Asian markets firmed overnight but European stocks are weaker this morning. The euro zone debt crisis is continuing to keep traders there on edge, especially as millions of workers today joined strikes across southern Europe to protest against spending cuts and tax hikes.
Here's a look at some of the stocks moving on news today:
Rona Inc. shares are up more than 3 per cent after major shareholder Invesco Canada Ltd.said it's seeking to oust Rona's board.
Facebook opened up 6 per cent. About 800 million Facebook Inc. shares are set to emerge from a post-initial public offering lockup today, potentially doubling the size of the company’s share float.

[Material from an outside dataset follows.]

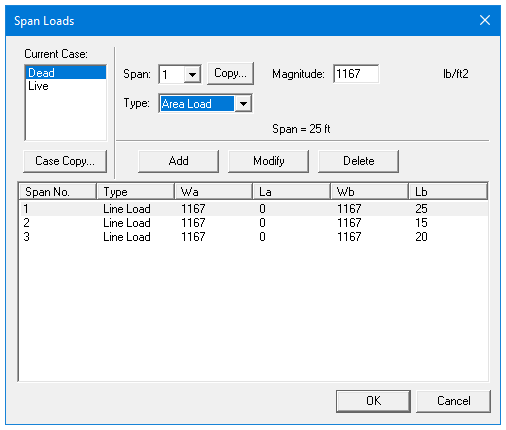Select the Live load case
506x430 pixels.
[x=66, y=86]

Cisco Systems Inc. shares are up 7 per cent after reporting first-quarter results that beat estimates.
Loblaw Cos. said its third-quarter profit dropped 6 per cent, coming in just shy of analyst expectations. It also announced a 4.8 per cent hike in its dividend. Shares are up 2.7 per cent.
Teck Resources Ltd. announced it has hiked its dividend by 12.5 per cent. Shares are flat.
Staples Inc. reported a net loss of $596.3-million in its latest quarter but most of that was due to one-time charges and adjusted earnings were close to analyst expectations. Shares are up 4 per cent.
Abercrombie & Fitch Co. shares are up nearly 30 per cent after the clothing retailer's latest earnings blew past analyst expectations.
Denison Mines Corp. announced a deal to acquire uranium explorer JNR Resources Inc. JNR shares surged 45 per cent at the open.